I often ask people to write their personal leadership story in six words. This condensed leadership memoir forces people to focus hard on either the few key moments that have shaped their leadership or the leadership principles or behaviors they most value. The idea is to get people to surface something deeper, more elemental and distinctive about the way they lead, in the spirit of what author Octavia Butler observed about herself, “Every story I create, creates me. I write to create myself.”

Of course, the brevity of this exercise is frustrating, so we read an article together and then begin writing a longer personal narrative in a few paragraphs. I invite you to try this in a still hour. “Leadership Storytelling,” by Jack Harris and B. Kim Barnes suggests that leaders who tell compelling stories create important messaging about their own pathway to leadership and through them can create a culture of inspiration in their organizations. They advise telling these stories with grace, humor and humility, adding conflict and the highs and lows that brought them to where they are now.

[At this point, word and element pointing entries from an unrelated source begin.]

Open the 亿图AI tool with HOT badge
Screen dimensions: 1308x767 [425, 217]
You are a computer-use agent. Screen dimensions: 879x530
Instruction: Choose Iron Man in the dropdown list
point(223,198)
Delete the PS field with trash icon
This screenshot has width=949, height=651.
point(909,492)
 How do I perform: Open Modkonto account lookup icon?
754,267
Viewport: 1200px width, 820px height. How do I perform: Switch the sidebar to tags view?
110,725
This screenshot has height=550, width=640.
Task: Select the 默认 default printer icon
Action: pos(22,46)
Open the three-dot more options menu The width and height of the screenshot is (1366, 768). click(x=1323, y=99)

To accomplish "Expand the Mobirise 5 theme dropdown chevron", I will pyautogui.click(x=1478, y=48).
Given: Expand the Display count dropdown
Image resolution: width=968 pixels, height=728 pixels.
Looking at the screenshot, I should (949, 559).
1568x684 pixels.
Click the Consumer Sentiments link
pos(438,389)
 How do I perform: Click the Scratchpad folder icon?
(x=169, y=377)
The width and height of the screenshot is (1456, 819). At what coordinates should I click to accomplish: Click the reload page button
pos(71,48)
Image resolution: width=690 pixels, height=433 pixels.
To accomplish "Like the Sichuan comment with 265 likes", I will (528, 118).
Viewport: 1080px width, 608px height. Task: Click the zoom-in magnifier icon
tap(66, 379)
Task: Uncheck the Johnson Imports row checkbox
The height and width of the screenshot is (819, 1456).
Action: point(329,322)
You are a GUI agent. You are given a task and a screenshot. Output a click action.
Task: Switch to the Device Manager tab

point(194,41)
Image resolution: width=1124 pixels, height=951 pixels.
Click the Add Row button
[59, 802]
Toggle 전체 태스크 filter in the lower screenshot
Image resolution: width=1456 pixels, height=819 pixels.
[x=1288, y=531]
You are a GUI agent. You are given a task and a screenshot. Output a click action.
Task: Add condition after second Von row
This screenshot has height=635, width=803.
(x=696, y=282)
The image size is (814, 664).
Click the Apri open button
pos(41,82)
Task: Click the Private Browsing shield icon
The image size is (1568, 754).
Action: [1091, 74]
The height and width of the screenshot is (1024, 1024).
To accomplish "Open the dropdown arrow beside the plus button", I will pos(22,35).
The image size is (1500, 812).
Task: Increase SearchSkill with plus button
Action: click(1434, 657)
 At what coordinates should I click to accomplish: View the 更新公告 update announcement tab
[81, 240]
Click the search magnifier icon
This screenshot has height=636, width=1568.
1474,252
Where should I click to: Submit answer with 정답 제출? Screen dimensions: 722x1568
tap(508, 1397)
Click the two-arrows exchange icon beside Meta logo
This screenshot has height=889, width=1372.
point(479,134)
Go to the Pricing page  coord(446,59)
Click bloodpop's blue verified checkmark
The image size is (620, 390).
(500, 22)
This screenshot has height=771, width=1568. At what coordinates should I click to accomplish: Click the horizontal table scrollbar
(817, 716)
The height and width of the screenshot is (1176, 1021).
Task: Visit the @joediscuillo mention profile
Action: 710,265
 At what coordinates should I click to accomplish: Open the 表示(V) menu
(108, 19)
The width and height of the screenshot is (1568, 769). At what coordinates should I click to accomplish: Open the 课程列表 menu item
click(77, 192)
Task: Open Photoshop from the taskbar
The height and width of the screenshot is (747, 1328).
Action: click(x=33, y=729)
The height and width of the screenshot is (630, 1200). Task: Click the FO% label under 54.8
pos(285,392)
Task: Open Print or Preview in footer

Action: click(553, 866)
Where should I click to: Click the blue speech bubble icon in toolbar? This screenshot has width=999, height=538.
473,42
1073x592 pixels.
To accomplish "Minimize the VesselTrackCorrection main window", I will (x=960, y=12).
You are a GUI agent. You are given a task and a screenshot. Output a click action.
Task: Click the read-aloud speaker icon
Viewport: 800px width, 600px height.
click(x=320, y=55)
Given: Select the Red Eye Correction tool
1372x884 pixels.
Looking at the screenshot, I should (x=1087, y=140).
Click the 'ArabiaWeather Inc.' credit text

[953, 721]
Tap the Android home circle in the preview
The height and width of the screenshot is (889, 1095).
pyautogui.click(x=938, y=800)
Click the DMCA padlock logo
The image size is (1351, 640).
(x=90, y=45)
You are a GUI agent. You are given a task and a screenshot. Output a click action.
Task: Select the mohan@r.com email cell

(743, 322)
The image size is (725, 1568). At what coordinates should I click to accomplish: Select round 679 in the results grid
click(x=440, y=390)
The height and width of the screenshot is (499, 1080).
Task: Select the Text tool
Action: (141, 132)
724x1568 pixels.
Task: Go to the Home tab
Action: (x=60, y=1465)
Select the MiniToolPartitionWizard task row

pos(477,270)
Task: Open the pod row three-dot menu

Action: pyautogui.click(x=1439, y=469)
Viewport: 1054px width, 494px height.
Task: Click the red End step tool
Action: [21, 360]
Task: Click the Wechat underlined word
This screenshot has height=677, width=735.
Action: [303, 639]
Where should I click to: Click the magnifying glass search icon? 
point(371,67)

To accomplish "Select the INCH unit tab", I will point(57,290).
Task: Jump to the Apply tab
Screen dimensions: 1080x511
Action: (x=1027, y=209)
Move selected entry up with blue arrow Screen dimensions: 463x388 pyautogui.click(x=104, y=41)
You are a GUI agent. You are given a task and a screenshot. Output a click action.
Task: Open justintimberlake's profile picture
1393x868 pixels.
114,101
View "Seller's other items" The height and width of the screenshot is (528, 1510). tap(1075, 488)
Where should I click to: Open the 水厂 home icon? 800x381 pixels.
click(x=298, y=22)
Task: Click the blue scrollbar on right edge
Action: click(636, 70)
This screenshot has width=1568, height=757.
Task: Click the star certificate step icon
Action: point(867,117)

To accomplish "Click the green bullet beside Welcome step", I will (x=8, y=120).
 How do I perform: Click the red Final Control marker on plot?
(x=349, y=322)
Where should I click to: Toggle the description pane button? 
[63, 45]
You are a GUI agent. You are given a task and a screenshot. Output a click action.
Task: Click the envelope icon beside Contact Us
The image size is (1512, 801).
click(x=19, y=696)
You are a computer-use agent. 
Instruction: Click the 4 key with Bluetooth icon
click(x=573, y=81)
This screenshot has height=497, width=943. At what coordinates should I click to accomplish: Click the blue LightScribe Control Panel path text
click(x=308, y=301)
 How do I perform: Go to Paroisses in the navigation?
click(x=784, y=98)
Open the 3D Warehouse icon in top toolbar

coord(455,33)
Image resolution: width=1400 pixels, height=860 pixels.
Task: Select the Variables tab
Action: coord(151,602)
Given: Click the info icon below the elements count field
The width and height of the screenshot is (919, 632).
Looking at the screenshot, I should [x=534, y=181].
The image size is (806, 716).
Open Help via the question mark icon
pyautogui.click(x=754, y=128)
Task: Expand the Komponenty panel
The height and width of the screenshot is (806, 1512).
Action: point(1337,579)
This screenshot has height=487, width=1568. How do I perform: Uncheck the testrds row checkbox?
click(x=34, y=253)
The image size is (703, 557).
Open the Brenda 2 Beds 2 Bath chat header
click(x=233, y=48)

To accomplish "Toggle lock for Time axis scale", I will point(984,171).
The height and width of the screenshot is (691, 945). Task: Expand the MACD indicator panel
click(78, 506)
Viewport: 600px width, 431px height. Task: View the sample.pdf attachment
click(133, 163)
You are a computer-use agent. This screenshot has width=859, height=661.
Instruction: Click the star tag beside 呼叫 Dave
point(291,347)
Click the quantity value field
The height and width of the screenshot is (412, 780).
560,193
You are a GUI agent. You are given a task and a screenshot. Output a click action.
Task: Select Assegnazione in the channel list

Since childhood, we are nurtured and nourished on stories. This has primed us for the magic of these six words when someone approaches a podium: “Let me tell you a story…” Our ears and eyes come to attention. Because of this, we hear a lot about storytelling in professional development these days, so much that we tend to tune it out instead of integrating it into the way we lead. Despite the research about story-telling and its effectiveness, I’ve noticed that very few lay and professional leaders say anything highly personal when they speak publicly. They hide behind the remoteness of organizational messaging and pre-scripted lines taken straight from a nonprofit’s website. Their words are veiled with jargon and clichés.

We have some ancient guidelines about the significance of story-telling. In Deuteronomy 26, we are told that when we finally arrive at the Promised Land, plant and are about to enjoy our first fruits, we need to bring a sampling of them to the Temple first and tell the story of our people with these individual gifts. The gift basket is for the Temple; the story is for ourselves, a chance to reflect on who we are now that we have a homeland.

“My father was a wandering Aramean, and he went down into Egypt with a few people and lived there and became a great nation, powerful and numerous. But the Egyptians mistreated us and made us suffer, subjecting us to harsh labor. Then we cried out to the Lord, the God of our ancestors, and the Lord heard our voice and saw our misery, toil and oppression. So the Lord brought us out of Egypt with a mighty hand and an outstretched arm, with great terror and with signs and wonders. He brought us to this place and gave us this land, a land flowing with milk and honey; and now I bring the first fruits of the soil that you, Lord, have given me.” [26:5-10]

Every story is created by what we leave in and what we leave out. That’s true for Deuteronomy, too. And yet this collective story reminds us that details and values matter when telling a story. Each person must travel with a basket of what we’ve labored to do and tell the story of how we arrived. This ritual pre-dates all the research on story-telling by hundreds of years, yet it hasn’t lost its potency.

Find an occasion to tell your Jewish leadership story. Fill it with detail, texture and the richness of human life. Heart-to-heart communication demands that we tell a better, more intimate leadership story.